Guest Blog: Cecilia Tan on Modern Magic

  • Posted on: 9 September 2010
  • By: MeiLin

Today's guest blog is by Cecilia Tan, award-winning writer and genius behind Circlet Press, where they make delicious, peanut butter cuppy "you got your erotica in my genre" books. Her webserial, Daron's Guitar Chronicles, beat me in the Rose and Bay Awards, and her erotic webserial "The Prince's Boy" (at Circlet) updates on Wednesdays. Take it away, Cecilia!

When I was getting my graduate degree in writing, professors would invariably quote the old saw, "Write what you know." Of course, these were the same professors who tried to pretend that genre fiction didn't exist. Romance, mystery, fantasy, horror... these things did not enter their reality.

However if there is one thing I learned while getting that masters degree, it is that good writing is good writing, regardless of genre or label. Strong dialogue, crisp prose, deft characterization, these are essential no matter whether one is creating Literary Fiction or category romance.
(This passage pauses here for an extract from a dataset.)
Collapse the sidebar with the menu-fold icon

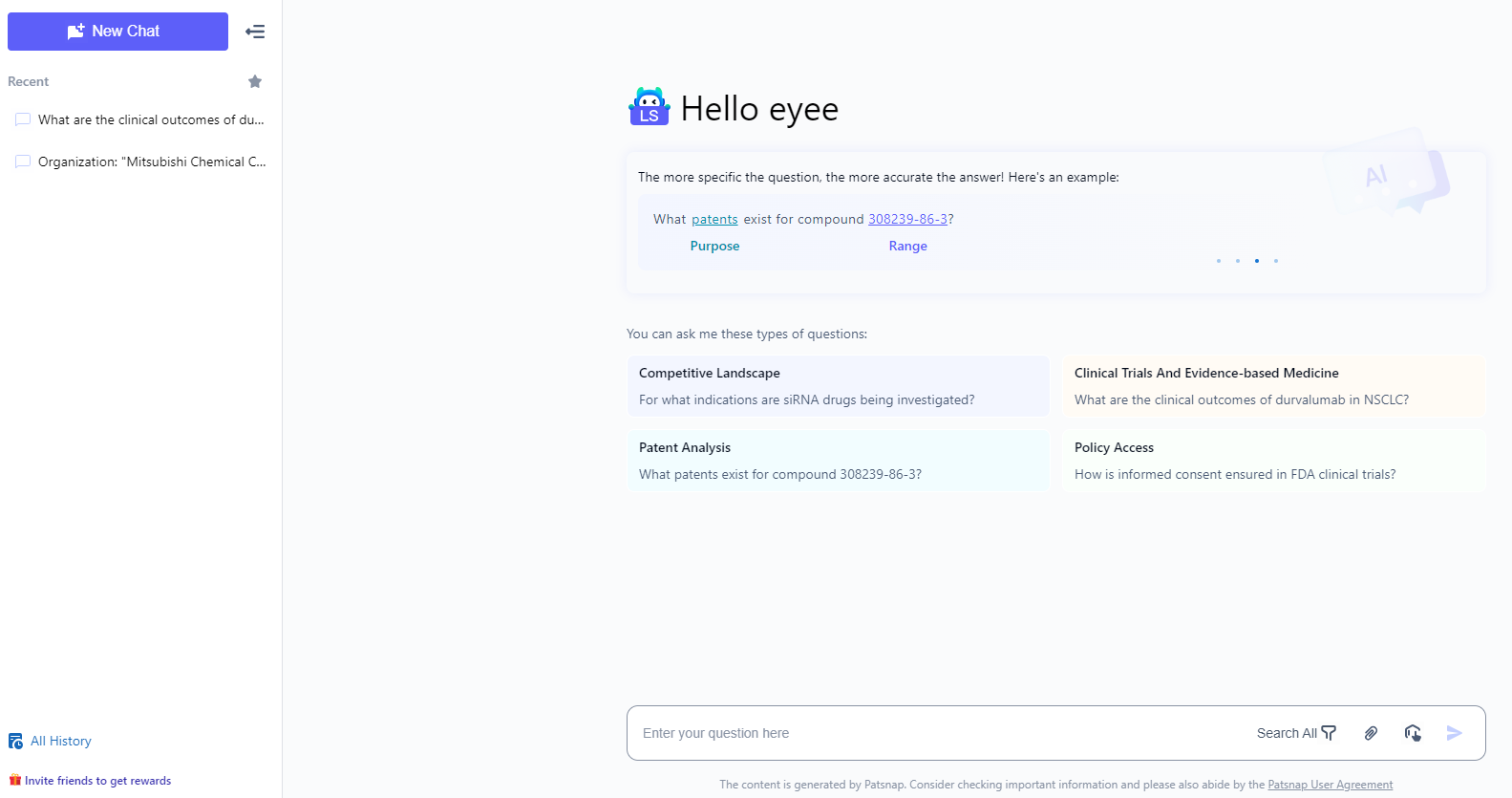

So where does that leave us with "Write what you know" if what we are writing is fantasy? If our subject is not real... like magic? Well, there are two possible answers, and since I do not believe in binaries, I say they are BOTH correct. One tactic is to forge ahead as if the imaginary is real, and do research on it. The other is to write what you "know" is true in the depths of your subconscious imagination. Both facts and apocrypha are necessary to create a "fictional truth" that will resonate with readers. Versimilitude is more important than factual accuracy in all fiction, but especially when the "facts" are something of our invention.

In my Magic University series of books, I imagine a hidden magical university inside Harvard. Our hero lands there, Harry-Potter-like, discovering that he is magical. Like any college freshman, he enters a whole new world of love and freedom, only he's got an even bigger world to discover than most. I have the advantage here that my main character does not know more than my readers at the start. Everyone will get a chance to come up to speed as Kyle begins to not only take classes but just finds out everything he can about this hidden world he never knew.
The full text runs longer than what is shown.